▶ WHAT IS ASKED: Reproduce the stretch of the records below from the line containing "How do I perform: Click Plc2plc2's" through the line containing "Viewport: 400px width, 711px", unchanged.

-- START LISTED RECORDS --

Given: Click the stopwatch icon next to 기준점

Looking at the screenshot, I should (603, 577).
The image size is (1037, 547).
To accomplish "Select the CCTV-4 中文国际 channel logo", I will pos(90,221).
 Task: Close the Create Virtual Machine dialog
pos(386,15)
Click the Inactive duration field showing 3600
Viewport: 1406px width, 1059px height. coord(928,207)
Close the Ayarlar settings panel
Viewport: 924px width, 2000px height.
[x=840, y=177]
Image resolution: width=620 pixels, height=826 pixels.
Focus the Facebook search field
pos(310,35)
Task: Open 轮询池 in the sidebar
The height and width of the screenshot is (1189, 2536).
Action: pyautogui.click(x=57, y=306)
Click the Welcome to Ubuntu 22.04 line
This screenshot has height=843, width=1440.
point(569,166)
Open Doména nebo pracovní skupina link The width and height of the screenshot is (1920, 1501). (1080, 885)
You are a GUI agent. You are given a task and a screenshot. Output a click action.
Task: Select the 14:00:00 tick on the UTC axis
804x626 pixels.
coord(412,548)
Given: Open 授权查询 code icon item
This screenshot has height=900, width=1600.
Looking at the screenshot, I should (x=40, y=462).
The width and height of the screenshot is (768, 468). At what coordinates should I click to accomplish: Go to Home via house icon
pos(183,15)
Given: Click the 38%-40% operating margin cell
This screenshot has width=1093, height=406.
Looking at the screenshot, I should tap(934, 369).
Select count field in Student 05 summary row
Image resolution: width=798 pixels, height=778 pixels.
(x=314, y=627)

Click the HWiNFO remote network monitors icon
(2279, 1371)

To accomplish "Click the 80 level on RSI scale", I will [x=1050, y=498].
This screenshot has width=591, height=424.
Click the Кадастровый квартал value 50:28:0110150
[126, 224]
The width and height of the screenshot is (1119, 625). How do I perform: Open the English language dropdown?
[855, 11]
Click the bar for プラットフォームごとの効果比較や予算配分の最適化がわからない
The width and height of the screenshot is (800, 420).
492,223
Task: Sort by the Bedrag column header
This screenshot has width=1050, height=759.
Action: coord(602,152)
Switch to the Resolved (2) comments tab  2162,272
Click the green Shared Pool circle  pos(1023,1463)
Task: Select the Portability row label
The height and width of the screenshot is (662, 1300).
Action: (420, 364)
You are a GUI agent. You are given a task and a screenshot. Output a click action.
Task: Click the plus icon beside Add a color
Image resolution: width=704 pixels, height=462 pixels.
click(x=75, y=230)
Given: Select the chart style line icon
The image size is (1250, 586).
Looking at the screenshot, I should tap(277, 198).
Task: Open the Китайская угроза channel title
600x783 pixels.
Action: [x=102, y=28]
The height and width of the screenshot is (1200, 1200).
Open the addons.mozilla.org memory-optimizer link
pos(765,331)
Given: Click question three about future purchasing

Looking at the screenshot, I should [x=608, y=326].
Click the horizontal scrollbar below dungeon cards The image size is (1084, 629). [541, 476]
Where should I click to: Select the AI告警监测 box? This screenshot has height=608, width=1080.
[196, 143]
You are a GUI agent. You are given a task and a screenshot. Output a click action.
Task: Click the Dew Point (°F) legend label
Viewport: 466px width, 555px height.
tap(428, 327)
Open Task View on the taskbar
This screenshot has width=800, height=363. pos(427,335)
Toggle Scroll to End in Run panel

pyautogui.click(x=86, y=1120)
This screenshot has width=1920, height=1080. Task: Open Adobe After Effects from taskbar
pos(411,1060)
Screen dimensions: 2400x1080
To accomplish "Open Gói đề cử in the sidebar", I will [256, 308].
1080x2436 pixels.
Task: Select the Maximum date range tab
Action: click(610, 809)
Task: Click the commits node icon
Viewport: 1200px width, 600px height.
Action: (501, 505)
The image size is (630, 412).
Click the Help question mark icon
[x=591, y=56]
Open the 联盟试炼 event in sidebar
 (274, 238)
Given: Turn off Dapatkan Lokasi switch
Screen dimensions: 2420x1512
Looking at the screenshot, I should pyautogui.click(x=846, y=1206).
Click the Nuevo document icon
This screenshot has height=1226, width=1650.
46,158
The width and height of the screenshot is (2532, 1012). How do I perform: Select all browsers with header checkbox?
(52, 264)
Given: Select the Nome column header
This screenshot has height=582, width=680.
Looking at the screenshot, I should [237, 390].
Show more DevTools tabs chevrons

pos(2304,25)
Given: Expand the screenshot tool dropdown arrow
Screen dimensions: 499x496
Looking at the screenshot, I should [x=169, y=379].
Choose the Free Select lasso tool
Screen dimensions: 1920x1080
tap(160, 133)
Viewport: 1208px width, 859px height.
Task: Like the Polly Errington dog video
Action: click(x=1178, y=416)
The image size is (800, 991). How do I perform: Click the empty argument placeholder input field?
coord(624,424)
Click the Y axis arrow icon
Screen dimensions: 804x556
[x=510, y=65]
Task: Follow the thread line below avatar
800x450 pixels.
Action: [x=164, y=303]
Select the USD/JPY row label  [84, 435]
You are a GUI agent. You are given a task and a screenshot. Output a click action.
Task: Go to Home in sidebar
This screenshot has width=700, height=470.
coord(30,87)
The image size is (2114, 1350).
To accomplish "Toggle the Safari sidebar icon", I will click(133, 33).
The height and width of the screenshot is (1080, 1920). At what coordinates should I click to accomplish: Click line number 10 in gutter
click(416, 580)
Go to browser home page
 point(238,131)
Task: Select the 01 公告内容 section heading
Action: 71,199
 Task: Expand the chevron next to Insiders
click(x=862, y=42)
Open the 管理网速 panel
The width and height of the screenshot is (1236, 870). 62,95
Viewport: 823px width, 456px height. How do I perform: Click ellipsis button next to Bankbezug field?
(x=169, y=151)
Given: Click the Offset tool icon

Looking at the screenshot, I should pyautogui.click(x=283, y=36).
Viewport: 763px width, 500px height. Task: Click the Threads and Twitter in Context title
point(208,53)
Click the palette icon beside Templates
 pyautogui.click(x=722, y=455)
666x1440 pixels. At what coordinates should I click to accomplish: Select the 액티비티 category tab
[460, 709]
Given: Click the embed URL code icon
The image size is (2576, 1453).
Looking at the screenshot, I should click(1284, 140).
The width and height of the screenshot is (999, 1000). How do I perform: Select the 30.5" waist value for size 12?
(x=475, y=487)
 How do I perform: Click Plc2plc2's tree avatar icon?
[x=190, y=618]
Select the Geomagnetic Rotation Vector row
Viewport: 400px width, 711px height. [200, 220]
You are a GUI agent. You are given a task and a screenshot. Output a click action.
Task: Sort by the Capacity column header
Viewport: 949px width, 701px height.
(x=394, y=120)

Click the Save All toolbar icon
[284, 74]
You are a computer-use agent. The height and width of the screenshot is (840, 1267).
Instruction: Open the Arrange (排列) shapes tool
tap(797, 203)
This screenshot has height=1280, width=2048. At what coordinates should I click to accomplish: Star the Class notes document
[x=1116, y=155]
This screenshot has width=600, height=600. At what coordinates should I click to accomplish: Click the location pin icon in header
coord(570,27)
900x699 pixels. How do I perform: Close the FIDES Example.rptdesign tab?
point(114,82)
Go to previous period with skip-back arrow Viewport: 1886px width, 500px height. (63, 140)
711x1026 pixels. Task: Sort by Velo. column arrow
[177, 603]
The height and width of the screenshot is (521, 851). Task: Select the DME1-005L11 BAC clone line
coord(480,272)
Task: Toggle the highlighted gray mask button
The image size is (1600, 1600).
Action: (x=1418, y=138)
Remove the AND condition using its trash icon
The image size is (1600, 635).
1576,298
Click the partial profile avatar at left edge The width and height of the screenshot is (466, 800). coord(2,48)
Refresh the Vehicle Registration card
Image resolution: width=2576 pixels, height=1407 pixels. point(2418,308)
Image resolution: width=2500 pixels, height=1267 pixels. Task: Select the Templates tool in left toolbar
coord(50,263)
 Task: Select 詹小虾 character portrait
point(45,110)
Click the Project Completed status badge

-- END LISTED RECORDS --

▶ IN RESPONSE:
 How do I perform: Click Plc2plc2's tree avatar icon?
[x=190, y=618]
Select the Geomagnetic Rotation Vector row
Viewport: 400px width, 711px height. [200, 220]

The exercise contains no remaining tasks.